Before NASA’s Space Launch System – the most powerful rocket in the world – can exercise its core “muscles” and climb off the launch pad, its core stage and test articles have to be moved to various NASA centers for testing, assembly with other components and eventually launch. That’s where the agency’s newest transporters enter the picture.
These are no ordinary trucks. An American company designed and built the highly specialized, mobile platforms specifically to transport the 212-foot SLS core stage, the largest part of the 322-foot SLS rocket that will send humans aboard the Orion spacecraft into deep space.
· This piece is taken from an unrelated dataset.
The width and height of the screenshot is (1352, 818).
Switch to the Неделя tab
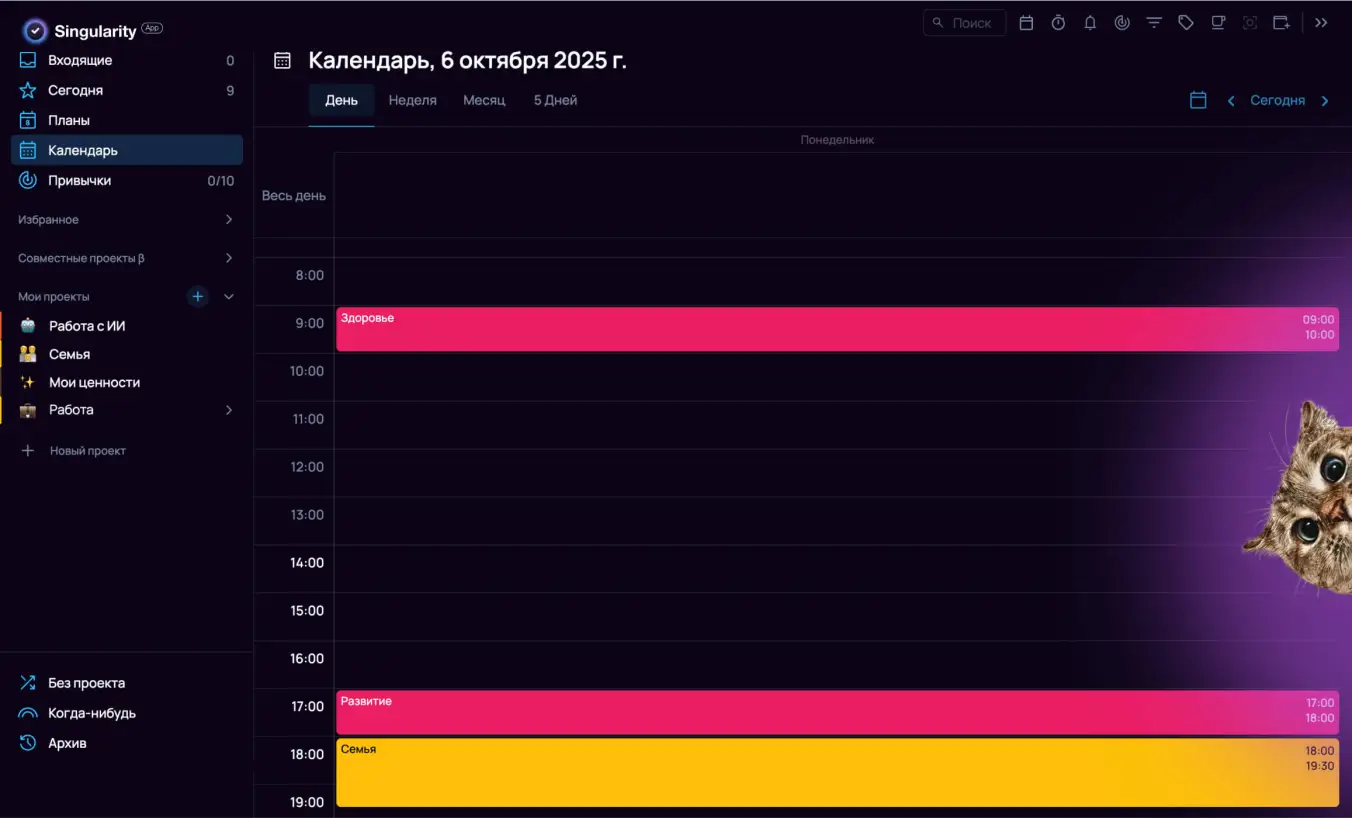[x=412, y=100]
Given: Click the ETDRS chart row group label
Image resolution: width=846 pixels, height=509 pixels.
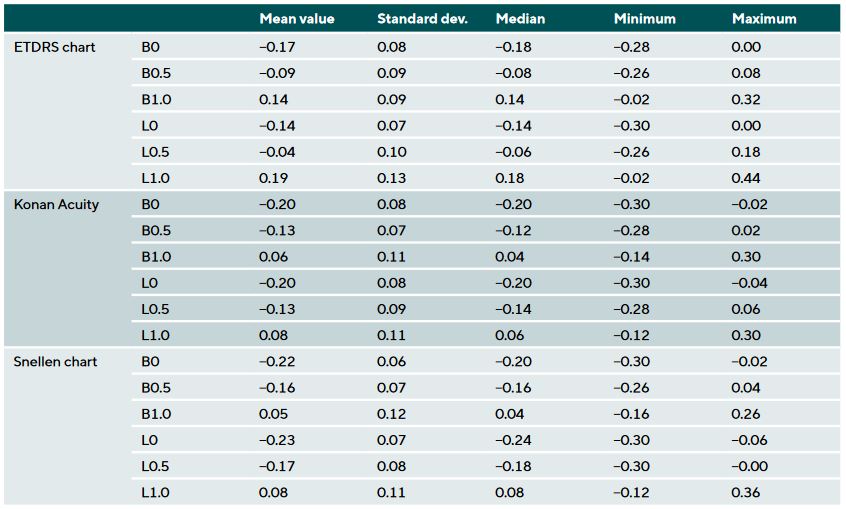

“We wanted something modular and multipurpose, so that it is not only capable of carrying the massive core stage of the Space Launch System but also moving other hardware NASA will need for the journey to Mars,” said Chris Bramon, the SLS operations disciplines lead engineer in the Mission Operations Laboratory at NASA’s Marshall Space Flight Center in Huntsville, Alabama. “This transportation system will work for many generations of rockets, safely moving valuable space hardware needed for NASA’s boldest missions.”
This summer, four transporters were delivered to NASA’s Michoud Assembly Facility in New Orleans where the five sections that make up the core stage are being manufactured. The transporters were designed and built by Wheelift of Waterloo, Iowa, where they were named Elpis, Novus, Pandora and Aegis through a company-hosted contest. The transporters will carry the core stage down roads and on and off the Pegasus barge for shipping to test and launch sites.
“The delivery and testing of the transporters mark several years of hard work by engineers at Marshall and Wheelift designing transporters that can move critical spaceflight hardware,” said Greg Parrish, Marshall’s project manager for the transporters. “Right now, we are in the process of checking them out by testing them with simulated hardware to assure they work properly and safely.”
Known as self-propelled modular transporters, the haulers will carry three test articles of the core stage – the liquid hydrogen tank, liquid oxygen tank and intertank – individually for testing and as a fully integrated core stage with the engine section and forward skirt. When moving the payloads, the four transporters are arranged in pairs, with one pair supporting each end.
Each transporter is over 33 feet long and 12 feet wide and can carry 75 tons each, the equivalent to 14 fully-grown elephants. On each transporter, the 12 independent, electric wheel modules are powered by a propane-driven Chevy 350 cubic inch small block engine. The transporters can position the cargo to within 5 one-thousandths of an inch – that’s less than the size of a grain of sand. In addition to being strong and very agile, each transporter is safe; they contain systems to monitor and control the forces imparted into the delicate hardware and a fire suppression system in the event of emergencies.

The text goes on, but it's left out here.